Did you know you were an actor at that point, or did you just know you were different?

I knew I was different. I knew in very abstract ways that I wanted to be an actor. I liked what was happening in a box—which was the television set—more than what was happening in my own family living room. I wanted to figure out how to get inside the box. It was mystifying to me, and thought it was amazing that there were people inside this little box. I vowed in my mind that I’d learn how to get inside it.

You were also the victim of bullying growing up because you were perceived as being so different.

Yeah, those were rough years.

But don’t you also think that when you don’t fit into the norm, it forces you to develop the part of your brain that forces you to create, in order to maintain some kind of stability?

Yeah, it’s a training ground of sorts. Look around, this whole place is a training ground. There’s a million opportunities to not give in, and not have it break your spirit. Instead, you can have it be a stepping stone, depending on how you navigate those waters. Our minds are so sensitive at that age.
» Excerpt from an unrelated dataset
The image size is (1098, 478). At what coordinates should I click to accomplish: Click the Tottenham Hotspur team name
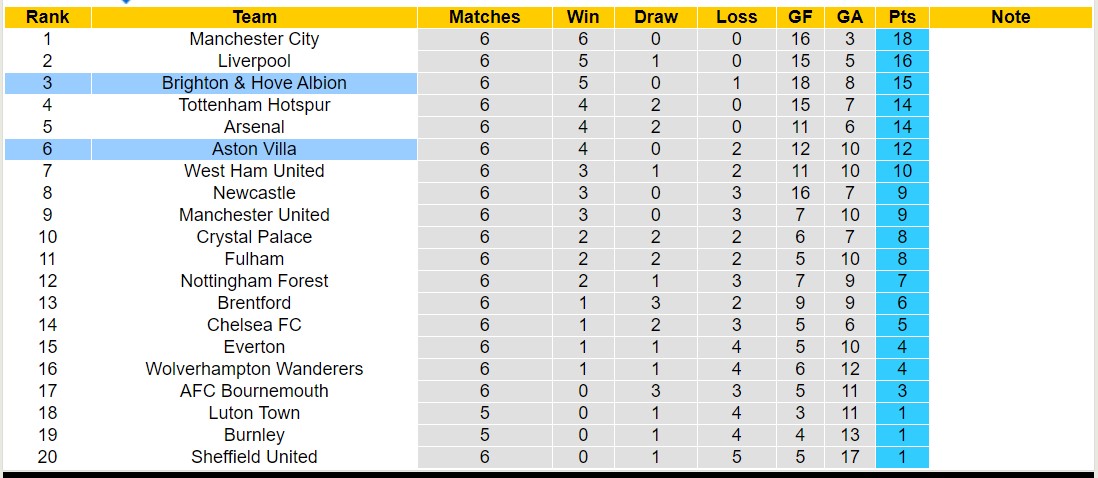[254, 105]
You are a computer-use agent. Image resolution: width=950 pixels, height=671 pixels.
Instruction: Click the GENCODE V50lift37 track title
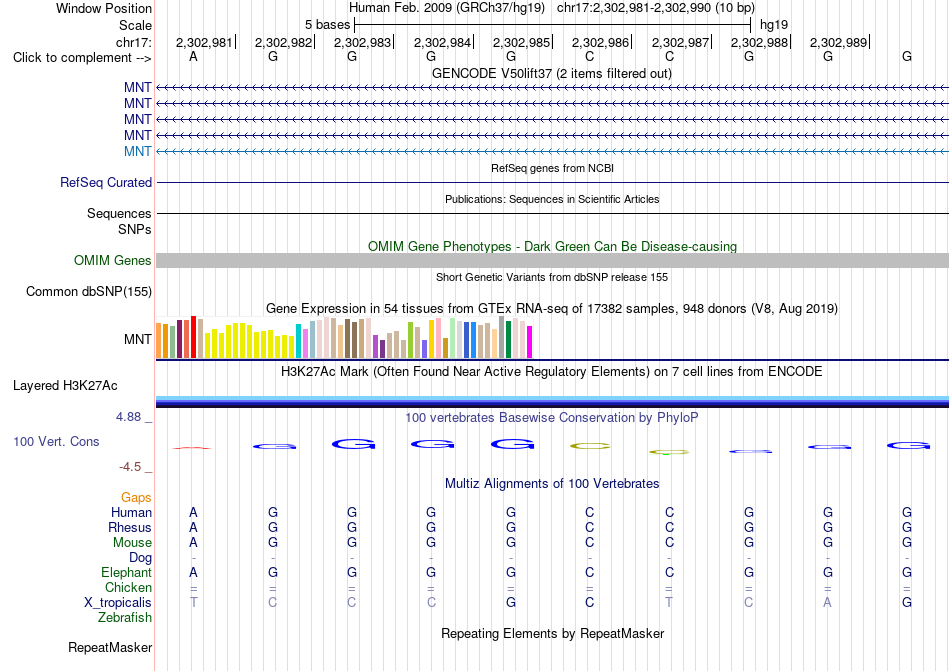[x=552, y=73]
But I had that moment on the football field where everyone in the school starting backing away, and just slamming me with every other name you could think of, and I didn’t know why it was happening. Although it turned out it was because I was wearing a t-shirt that had The Incredible Hulk on it. (laughs) And that was it, from then on.

You were “it.”

Yeah, I was “it.” I was the guy with the cooties. But I remember taking a deep breath, and just kind of gliding out of it, and going home and sort of breathing and calming down, and just sort of making a mental note of it, but not letting it become the wildfire that we’re talking about.
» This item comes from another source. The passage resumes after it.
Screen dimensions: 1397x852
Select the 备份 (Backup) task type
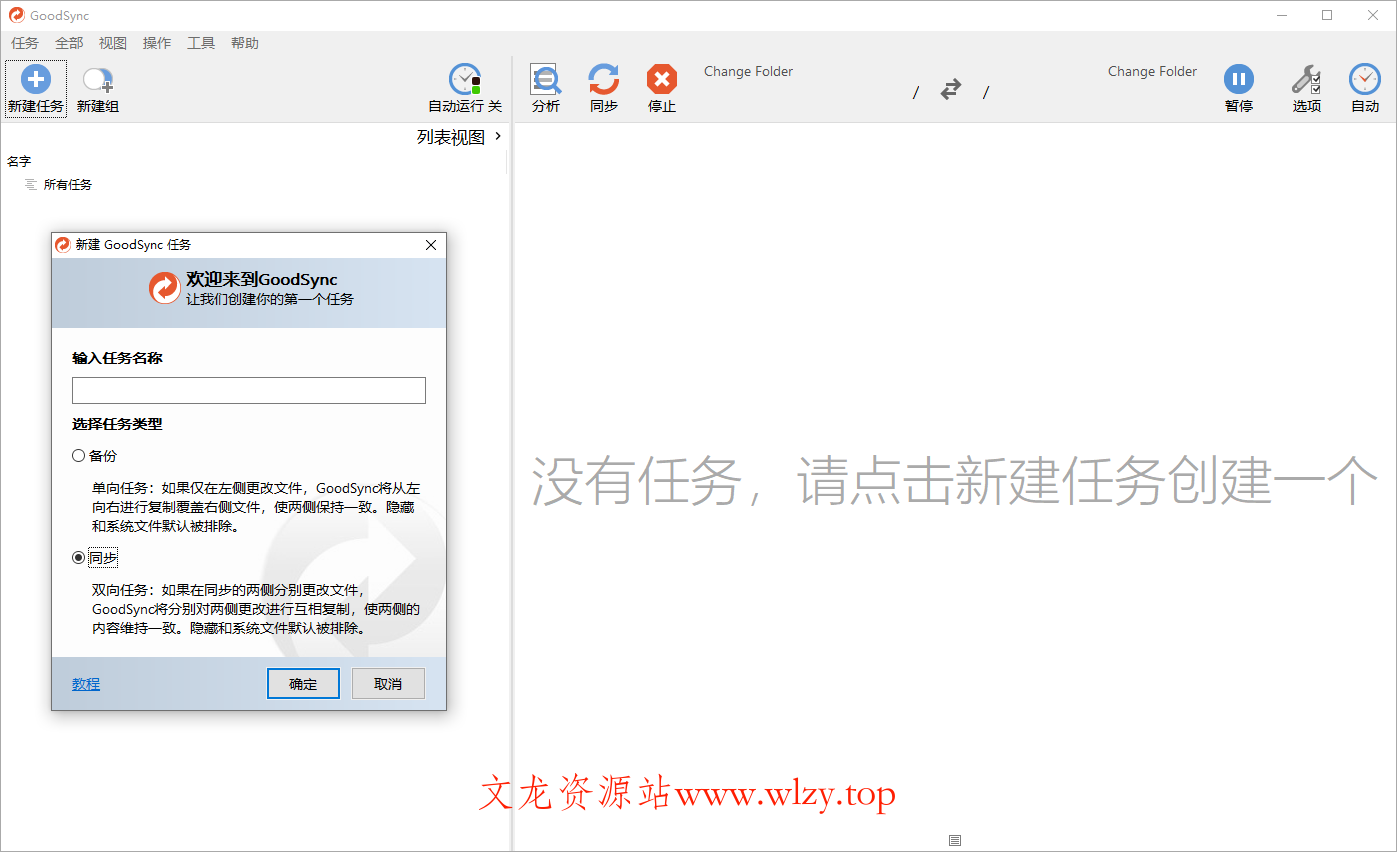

Which is what happened at Columbine.

Yeah, which is what happened at Columbine. You have to have a place which can funnel the negative energy and turn it into a positive. A lot of these kids don’t have that. They have no identity, or that becomes their identity, being an avenging angel, of sorts. If I could have been there, and had been some kind of teacher or something, I would have said ‘What kind of music do you like? Okay, you like goth music. You like it to be really dark and scary. Well, let’s see if we can learn to make it together, to put it all there.’ People get mad at kids when they draw scary pictures, they think it’s the sign of some sort of disturbance. Well, actually it’s art. He or she is taking a scary image, getting it out of their head, putting it onto a piece of paper, and alleviating the pressure. They’re doing something good with it. To take that away, or not facilitate or educate that is why, I think, we have these problems.
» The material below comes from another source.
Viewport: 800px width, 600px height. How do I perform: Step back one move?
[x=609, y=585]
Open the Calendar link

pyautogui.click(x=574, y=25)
Let’s get back to some of your films.

(laughs) Yeah, okay.

Trailer for Valley Girl.
The first movie I saw you in was Fast Times at Ridgemont High (1982).
I had auditioned for Judge (Reinhold)’s part, and did about ten or twelve auditions for it, and didn’t get it, but got a supporting part as Brad’s Bud #1 or #2, I forget which. A lot of your scenes are on the TV version, that they air on TNT.
Are they really? That’s bizarre. I remember my father driving me to work on that. I was 16. I guess that makes me a child actor, of sorts. It’s been over 25 years now. It’s very interesting growing up publicly. I was there and most of the actors were five or six years older than me, so I was the nerd again. Another mental note was checked off there. (laughs) Like American Graffiti (1973), Fast Times turned out to have this incredible cultural and artistic synchronicity in terms of all the actors who went onto greatness.
Yeah, there was a buzz in the air that there was something excellent being created. It was another difficult time, though. I was Nicolas Coppola, and there was a lot of “Oh, he thinks he can be an actor because he’s Francis Coppola’s nephew.” So again, I had to sort of figure out how to deal with that, and achieve my goals if this is being put on me. Now again, with a very young, very sensitive mind. So it occurred to me that one, I’d have to work twice as hard as the other actors in order to be taken seriously, and two, that I’d have to change my name. Cage and Deborah Foreman in Valley Girl. So it was between Fast Times and Valley Girl (1983) that Nicolas Cage was born.
Right. You got “Cage” from the musician John Cage?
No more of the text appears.